• Exercise
Retype every record that follows, character for character.

• Collection entries
-.-.-
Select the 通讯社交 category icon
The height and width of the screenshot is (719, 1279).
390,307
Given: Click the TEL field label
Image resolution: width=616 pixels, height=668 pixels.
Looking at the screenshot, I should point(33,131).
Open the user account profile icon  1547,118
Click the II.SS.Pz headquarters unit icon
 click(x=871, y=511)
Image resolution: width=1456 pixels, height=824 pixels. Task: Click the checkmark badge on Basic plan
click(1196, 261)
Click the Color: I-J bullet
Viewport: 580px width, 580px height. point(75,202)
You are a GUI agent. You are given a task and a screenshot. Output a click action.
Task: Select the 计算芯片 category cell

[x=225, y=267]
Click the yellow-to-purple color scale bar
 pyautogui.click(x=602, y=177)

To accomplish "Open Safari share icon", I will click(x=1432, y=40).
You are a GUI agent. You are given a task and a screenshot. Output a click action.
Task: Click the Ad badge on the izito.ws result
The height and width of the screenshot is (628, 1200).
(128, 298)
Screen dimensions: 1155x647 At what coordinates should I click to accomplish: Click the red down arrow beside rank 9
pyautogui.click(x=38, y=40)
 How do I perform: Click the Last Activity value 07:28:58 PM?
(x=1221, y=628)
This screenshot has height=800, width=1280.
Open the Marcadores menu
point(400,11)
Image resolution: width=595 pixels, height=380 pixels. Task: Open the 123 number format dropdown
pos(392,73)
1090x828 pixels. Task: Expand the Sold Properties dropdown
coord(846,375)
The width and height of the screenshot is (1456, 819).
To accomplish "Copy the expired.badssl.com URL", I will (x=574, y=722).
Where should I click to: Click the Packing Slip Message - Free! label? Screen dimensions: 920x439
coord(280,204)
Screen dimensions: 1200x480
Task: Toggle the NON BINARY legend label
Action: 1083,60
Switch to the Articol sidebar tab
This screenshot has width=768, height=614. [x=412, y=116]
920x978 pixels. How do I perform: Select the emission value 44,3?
-.-.-
• Your solution
Select the 通讯社交 category icon
The height and width of the screenshot is (719, 1279).
390,307
Given: Click the TEL field label
Image resolution: width=616 pixels, height=668 pixels.
Looking at the screenshot, I should point(33,131).
Open the user account profile icon  1547,118
Click the II.SS.Pz headquarters unit icon
 click(x=871, y=511)
Image resolution: width=1456 pixels, height=824 pixels. Task: Click the checkmark badge on Basic plan
click(1196, 261)
Click the Color: I-J bullet
Viewport: 580px width, 580px height. point(75,202)
You are a GUI agent. You are given a task and a screenshot. Output a click action.
Task: Select the 计算芯片 category cell

[x=225, y=267]
Click the yellow-to-purple color scale bar
 pyautogui.click(x=602, y=177)

To accomplish "Open Safari share icon", I will click(x=1432, y=40).
You are a GUI agent. You are given a task and a screenshot. Output a click action.
Task: Click the Ad badge on the izito.ws result
The height and width of the screenshot is (628, 1200).
(128, 298)
Screen dimensions: 1155x647 At what coordinates should I click to accomplish: Click the red down arrow beside rank 9
pyautogui.click(x=38, y=40)
 How do I perform: Click the Last Activity value 07:28:58 PM?
(x=1221, y=628)
This screenshot has height=800, width=1280.
Open the Marcadores menu
point(400,11)
Image resolution: width=595 pixels, height=380 pixels. Task: Open the 123 number format dropdown
pos(392,73)
1090x828 pixels. Task: Expand the Sold Properties dropdown
coord(846,375)
The width and height of the screenshot is (1456, 819).
To accomplish "Copy the expired.badssl.com URL", I will (x=574, y=722).
Where should I click to: Click the Packing Slip Message - Free! label? Screen dimensions: 920x439
coord(280,204)
Screen dimensions: 1200x480
Task: Toggle the NON BINARY legend label
Action: 1083,60
Switch to the Articol sidebar tab
This screenshot has width=768, height=614. [x=412, y=116]
920x978 pixels. How do I perform: Select the emission value 44,3?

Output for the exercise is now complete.